Parents and babies are still going to be incarcerated while those prosecutions continue; it just appears that now they will be held together. And under the executive order, any public agency, including the Bureau of Prisons and the Department of Defense—which would mean the federal prison system and military bases—must make its facilities available for the incarceration of these families.
What’s more, the executive order announces that the Trump administration intends to petition a court to revisit the landmark 1997 Flores settlement, which set forth minimum conditions for the treatment and detention of migrant children. The centerpiece of Flores requires that children be released from government custody as quickly as possible. Separately, it requires that those who are held have access to education, health care and recreation, and that they not be kept in confinement. The Trump administration wants to dismantle those minimum child-welfare protections so that it can, in the words of the executive order, “detain alien families together throughout the pendency of criminal proceedings for improper entry or any removal or other immigration proceedings.”
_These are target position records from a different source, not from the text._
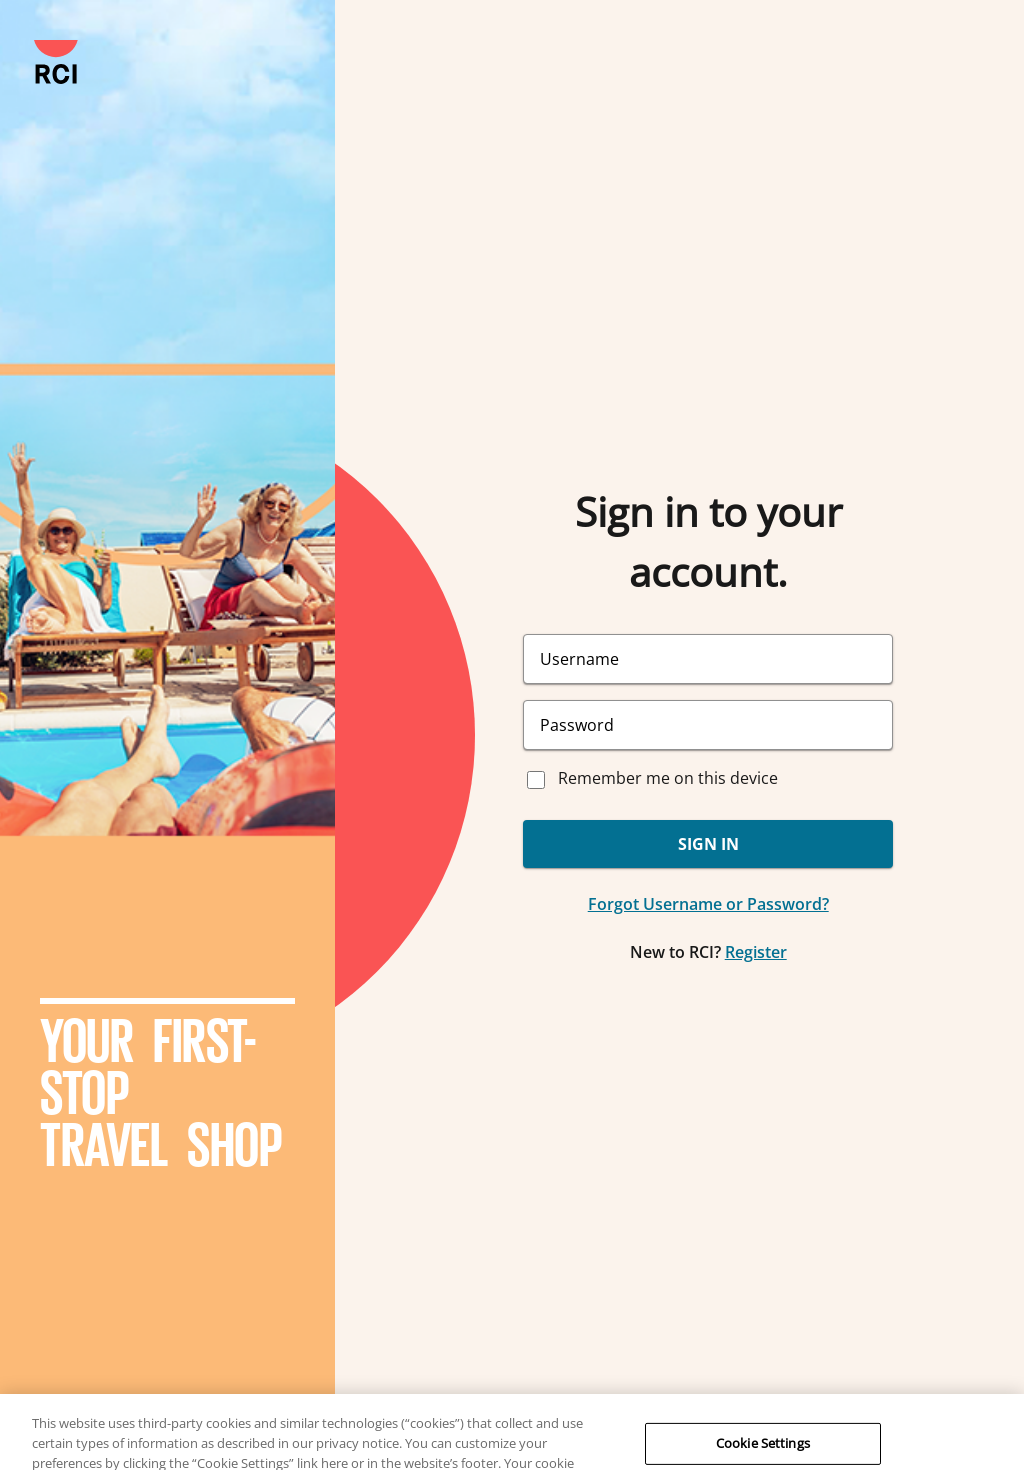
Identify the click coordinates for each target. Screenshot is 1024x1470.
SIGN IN (708, 844)
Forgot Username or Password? (708, 904)
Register (756, 952)
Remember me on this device (668, 778)
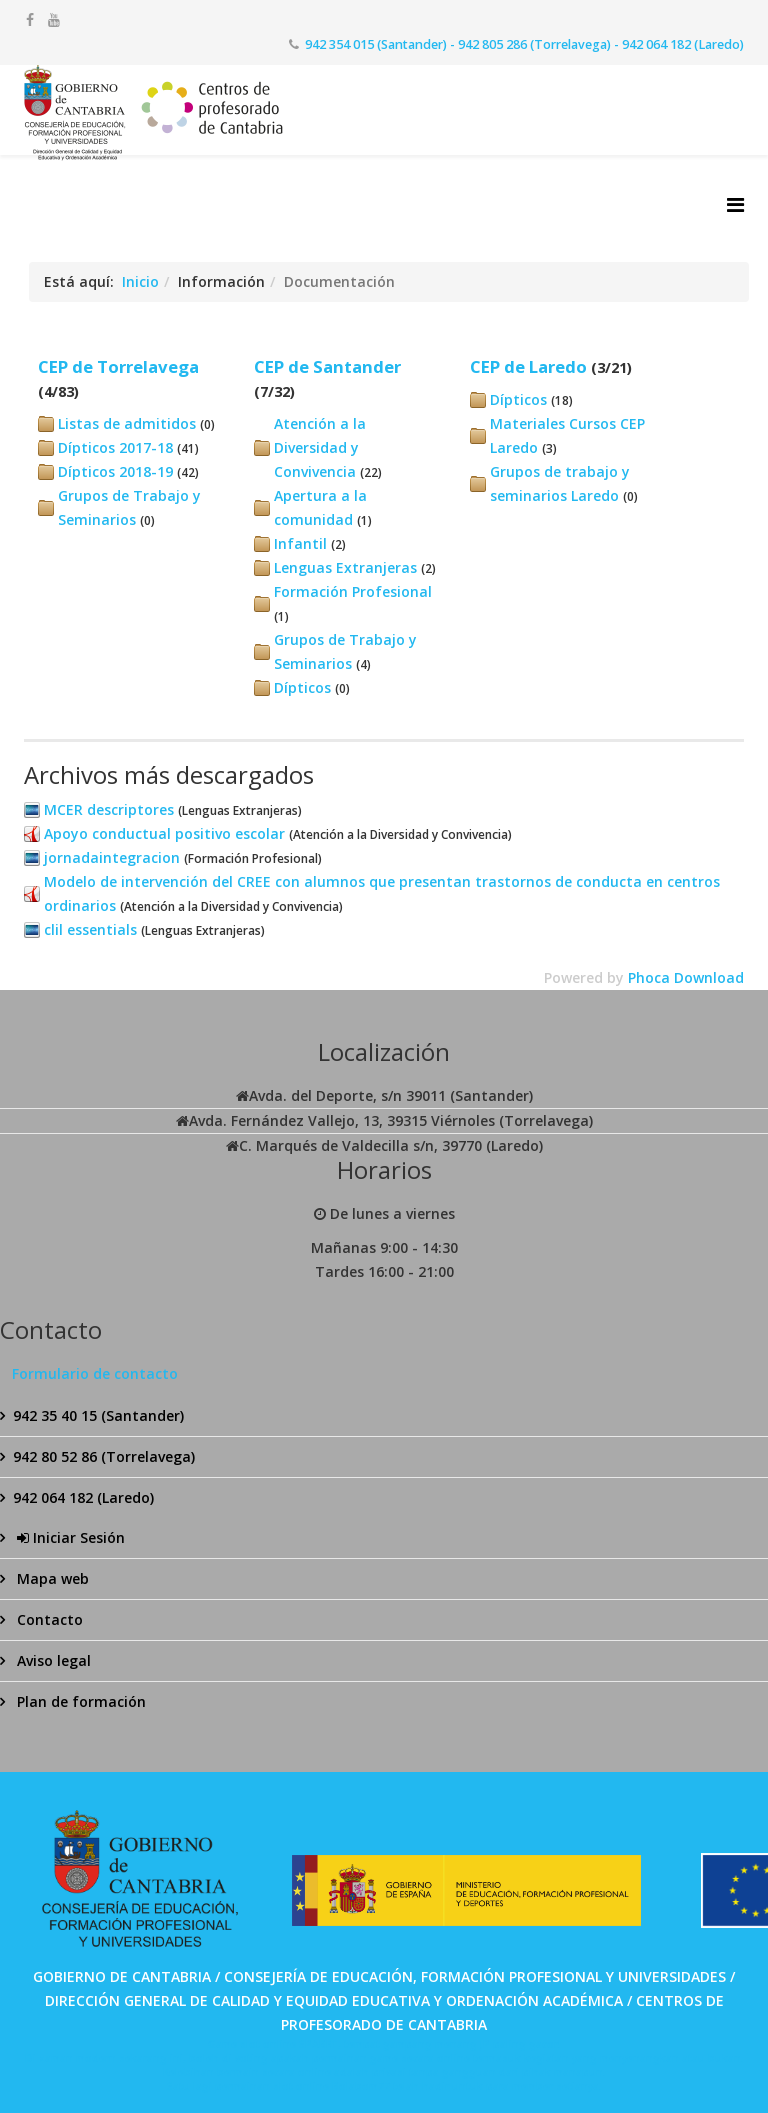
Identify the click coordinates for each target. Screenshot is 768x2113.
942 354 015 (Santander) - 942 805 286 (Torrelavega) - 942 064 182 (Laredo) (524, 44)
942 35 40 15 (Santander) (98, 1415)
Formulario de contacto (95, 1373)
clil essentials (90, 929)
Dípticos (302, 687)
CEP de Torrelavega (118, 366)
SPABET (318, 2044)
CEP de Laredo (528, 366)
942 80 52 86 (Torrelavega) (104, 1456)
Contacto (48, 1619)
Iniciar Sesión (69, 1537)
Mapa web (51, 1578)
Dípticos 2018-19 (115, 471)
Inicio (140, 281)
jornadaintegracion (112, 857)
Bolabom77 (361, 2086)
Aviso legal (52, 1660)
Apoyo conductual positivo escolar (164, 833)
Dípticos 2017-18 (115, 447)
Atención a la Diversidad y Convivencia (320, 447)
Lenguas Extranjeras (345, 567)
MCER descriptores (109, 809)
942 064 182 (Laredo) (83, 1497)
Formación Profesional (353, 591)
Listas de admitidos (127, 423)
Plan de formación (79, 1701)
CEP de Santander (327, 366)
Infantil (300, 543)
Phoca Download (686, 977)
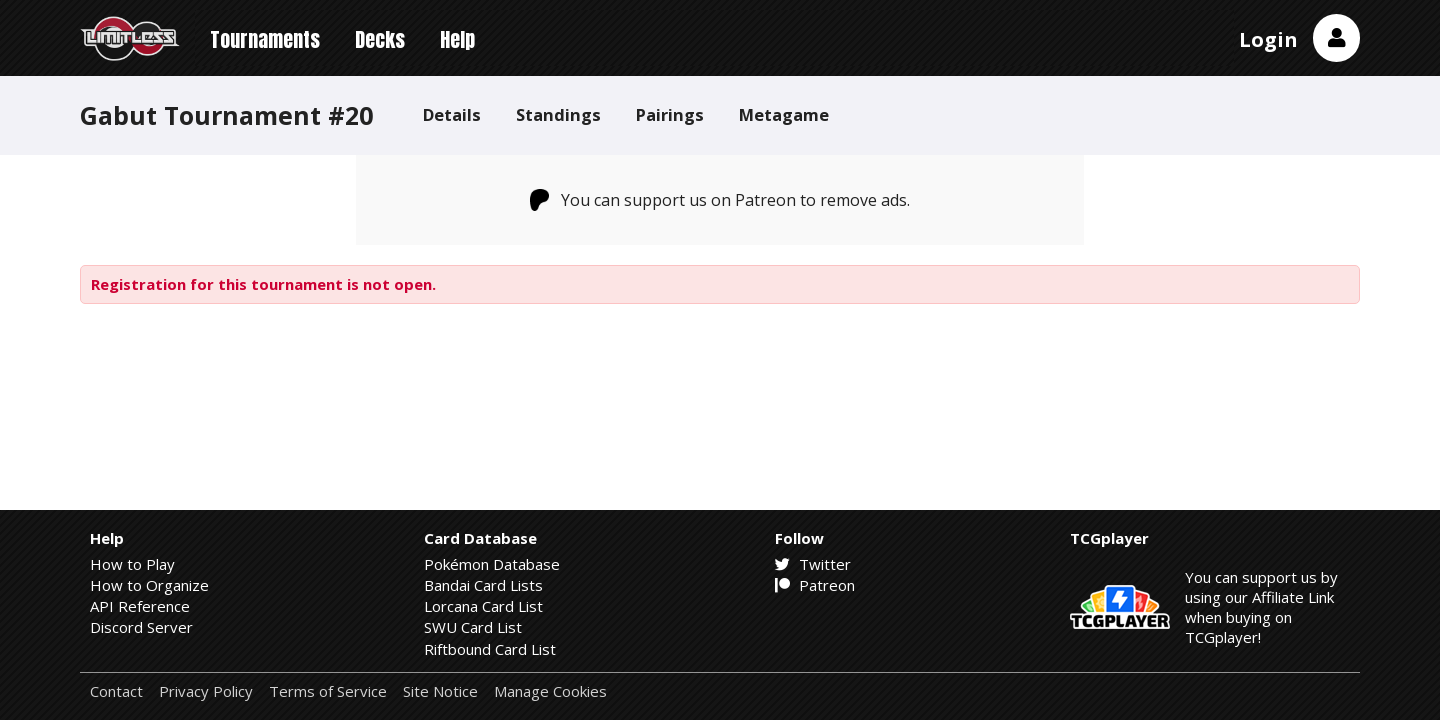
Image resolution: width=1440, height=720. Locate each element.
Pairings (670, 114)
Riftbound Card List (490, 649)
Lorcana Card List (483, 606)
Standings (558, 114)
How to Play (132, 564)
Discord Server (141, 627)
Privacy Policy (206, 691)
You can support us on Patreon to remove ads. (720, 200)
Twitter (813, 564)
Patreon (815, 585)
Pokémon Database (492, 564)
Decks (380, 39)
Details (452, 114)
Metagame (784, 114)
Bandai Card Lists (483, 585)
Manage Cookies (550, 691)
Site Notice (440, 691)
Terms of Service (328, 691)
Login (1268, 39)
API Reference (140, 606)
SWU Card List (473, 627)
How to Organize (149, 585)
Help (457, 39)
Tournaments (265, 39)
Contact (116, 691)
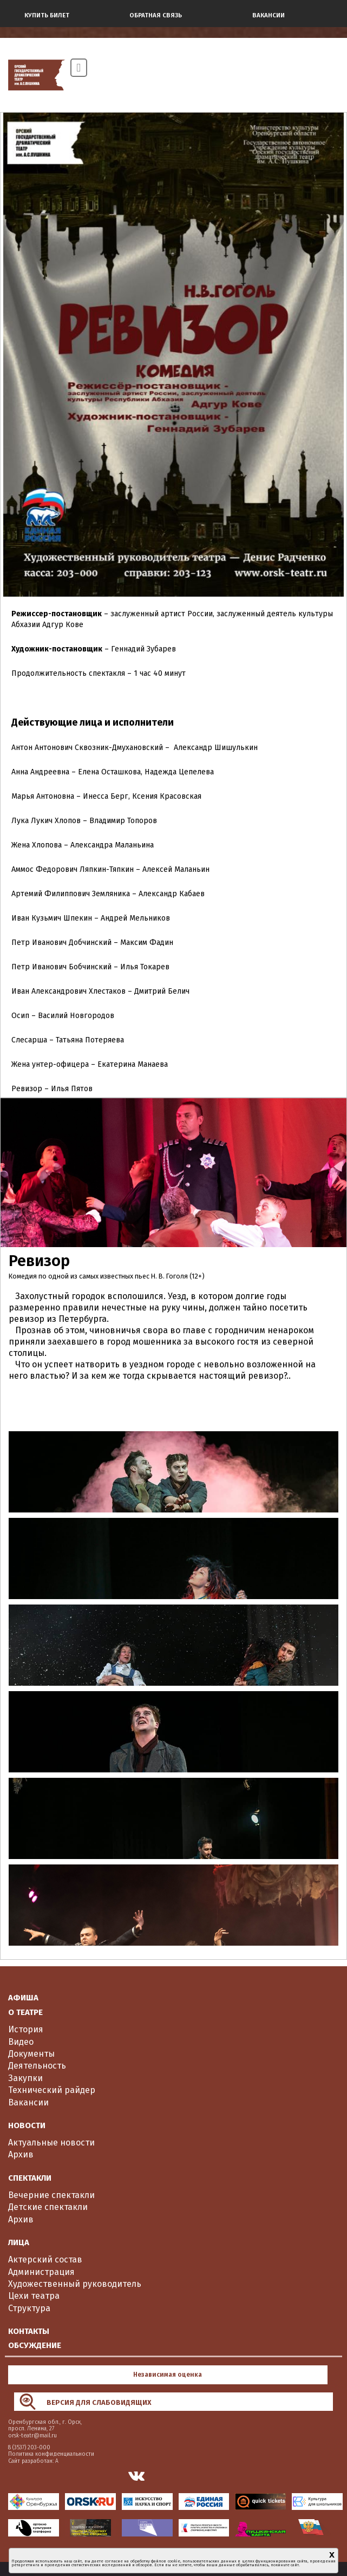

But, because Flores is still current law, the Department of Homeland Security is still bound by it, and cannot detain children for longer than is absolutely necessary to find a placement for them outside of detention. Therefore, “this Executive Order is a restatement of current policy, which is to prosecute, detain, and quickly deport Central American asylum seekers,” says Kerri Talbot, legislative director for Immigration Hub, a DC-based, pro-immigration umbrella group.
The new executive order is no solution. It’s just another problem, as serious as before. Donald Trump has no idea what he’s doing, but he’s doing it anyway. There’s no cause to celebrate. Don’t let these guys off the hook.